Be subtle, Mr. President
Richard Lindzen, an emeritus professor of meteorology at the Massachusetts Institute of Technology and a fellow at Cato, said there's "a feeling that especially with pulling out of Paris that there is more sanity" when it comes to climate science.
"I do think that the present administration has people who understand that this is a scientific issue that is by no means settled. That's a big plus," Lindzen said.
Those wishing for a major shake-up in climate science are watching closely.
Michaels earlier this month published a "climate roadmap" for Trump in which he urged Trump to obliterate the 2009 endangerment finding, the determination that set the stage for federal rules to limit greenhouse gas emissions.
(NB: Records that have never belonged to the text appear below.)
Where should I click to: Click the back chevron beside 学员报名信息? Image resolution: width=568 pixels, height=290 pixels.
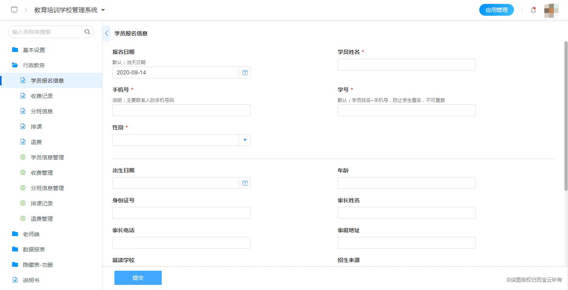[106, 33]
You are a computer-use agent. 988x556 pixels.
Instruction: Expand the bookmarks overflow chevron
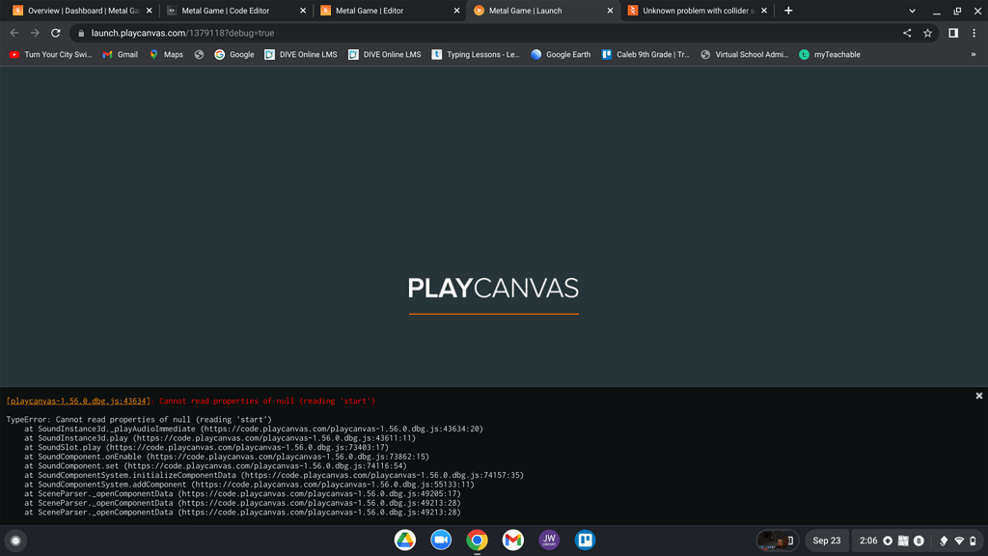point(975,54)
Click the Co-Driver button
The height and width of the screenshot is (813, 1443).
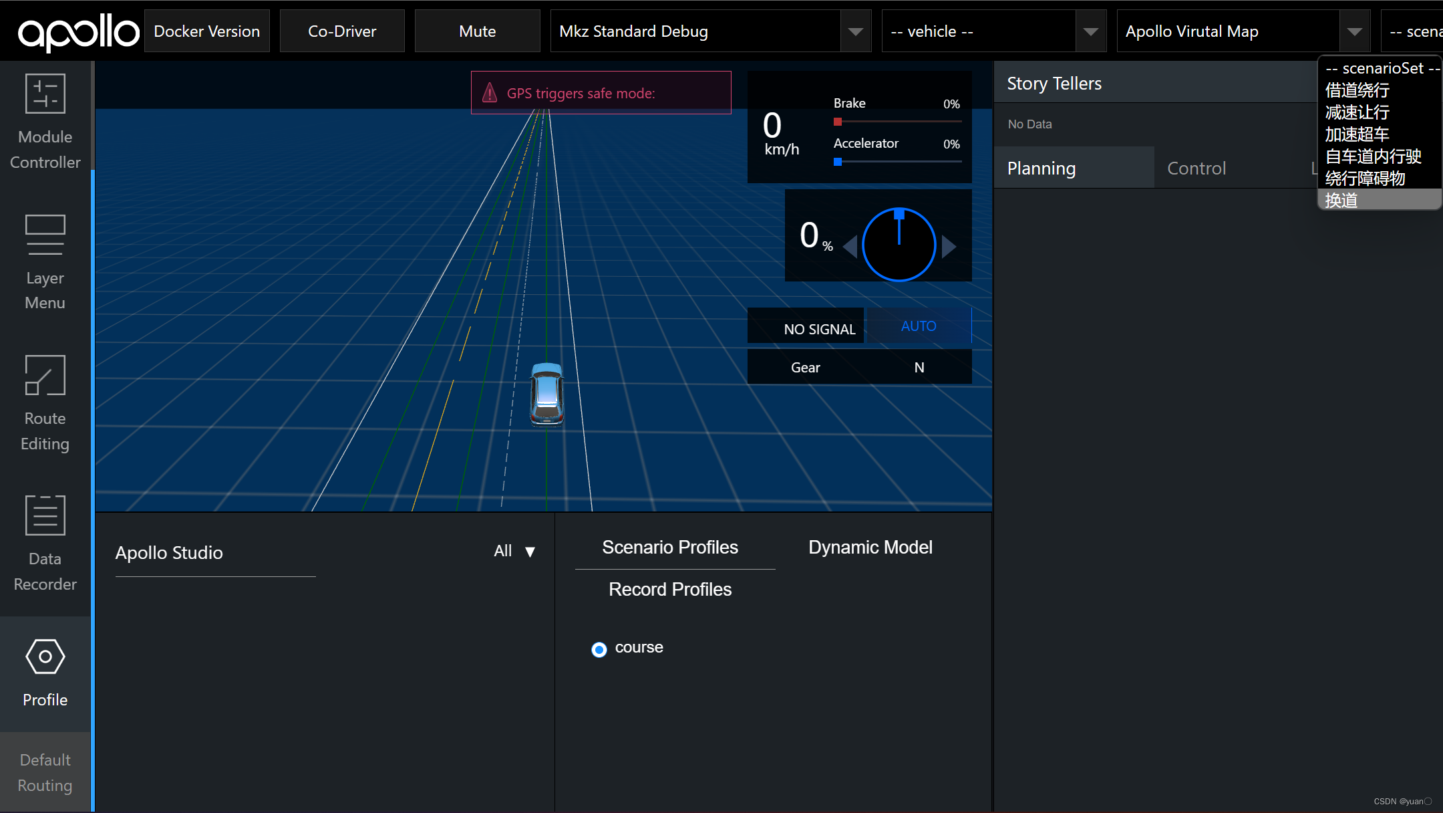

Michaels also wants Trump's team to pull out of a 1992 U.N. treaty that enables the country to enter into international emissions agreements.
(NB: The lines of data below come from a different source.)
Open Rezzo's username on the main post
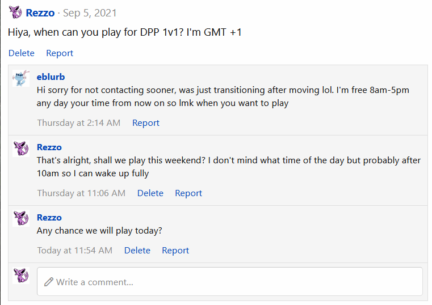pos(40,12)
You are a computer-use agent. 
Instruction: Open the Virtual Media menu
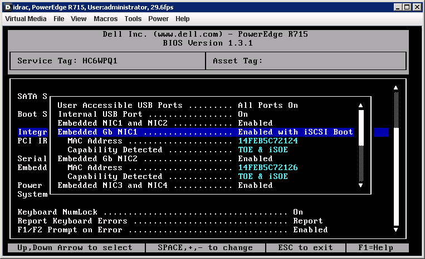click(x=26, y=19)
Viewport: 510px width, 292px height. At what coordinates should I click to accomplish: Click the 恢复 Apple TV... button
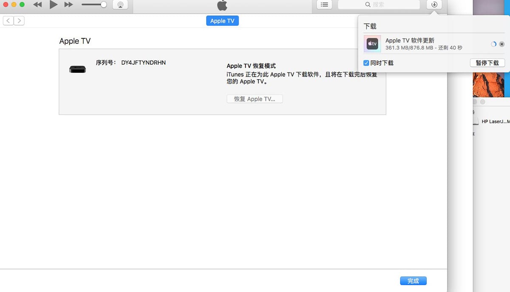tap(255, 99)
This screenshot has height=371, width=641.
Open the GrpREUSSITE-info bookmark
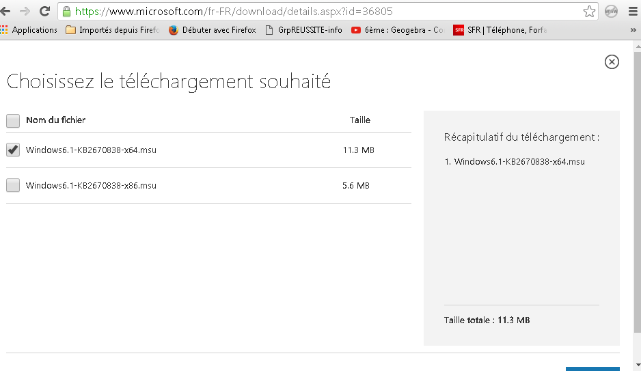coord(303,30)
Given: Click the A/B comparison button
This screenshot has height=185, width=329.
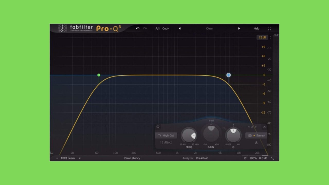Looking at the screenshot, I should pos(157,28).
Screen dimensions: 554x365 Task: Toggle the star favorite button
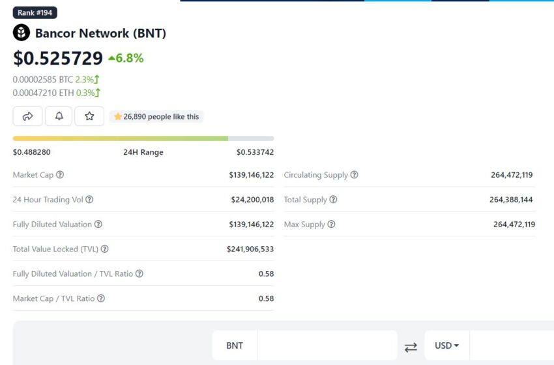point(89,116)
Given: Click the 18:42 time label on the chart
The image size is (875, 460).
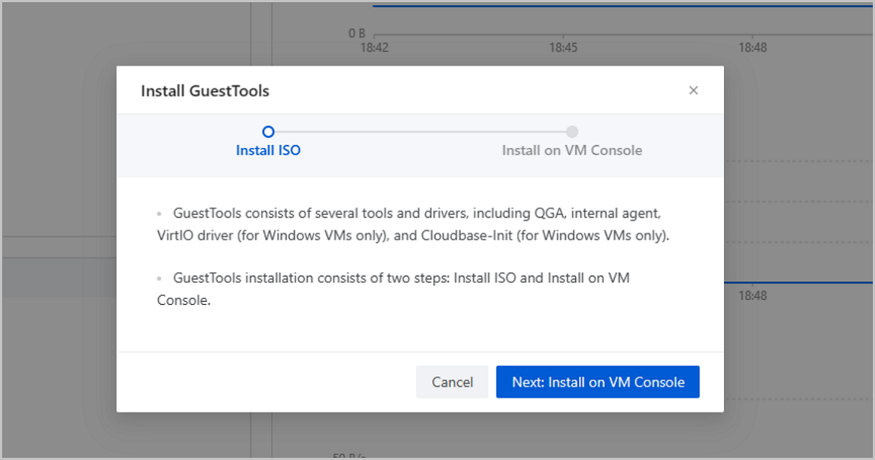Looking at the screenshot, I should [x=374, y=48].
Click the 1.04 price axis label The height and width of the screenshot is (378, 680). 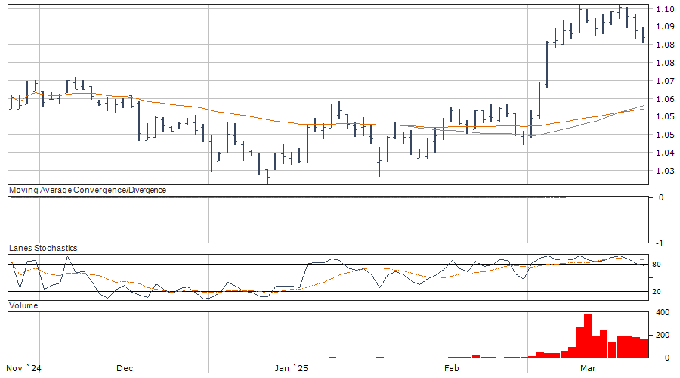(665, 153)
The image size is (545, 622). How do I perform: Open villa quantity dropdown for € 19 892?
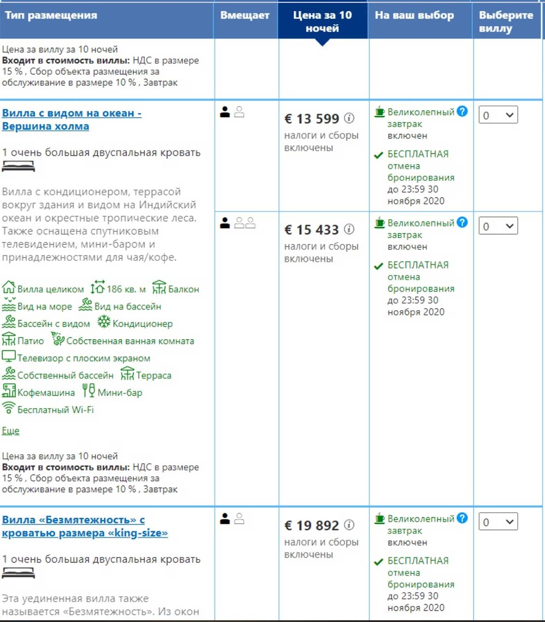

If EPA doesn't change its official position regarding the science, Michaels said, "all that's being done is just waiting for the next president of the other party to reverse it."
Others in both the science and advocacy realms also want the new administration to torpedo the endangerment finding, but it's unclear whether EPA Administrator Scott Pruitt will take that on. Pruitt and other members of the administration have suggested kicking off a formal debate to test the prevailing climate science.
That review would be welcome for some skeptical scientists, although several cautioned that it has to be done carefully.
"I'm hopeful that something can shake loose and that we can start to have a rational dialogue on this subject," Curry said. She called for "taking a new look at the science" and "opening up the policy options." But, she added, "promoting policies to senselessly trash the environment isn't going to help either. I'm just not clear where this administration is going yet."
Michaels said the red team approach "has promise, but is also fraught with peril."
He said he hopes that the red team will "be the team of nuance and innovative policy, rather than the 'there's no such thing' [as climate change] team."
Michaels added that under Trump, "I think there is a real opportunity with regard to developing science, and I don't detect any willingness to wade into those waters."
Clarification: This story has been updated to clarify the views of Roger Pielke Jr.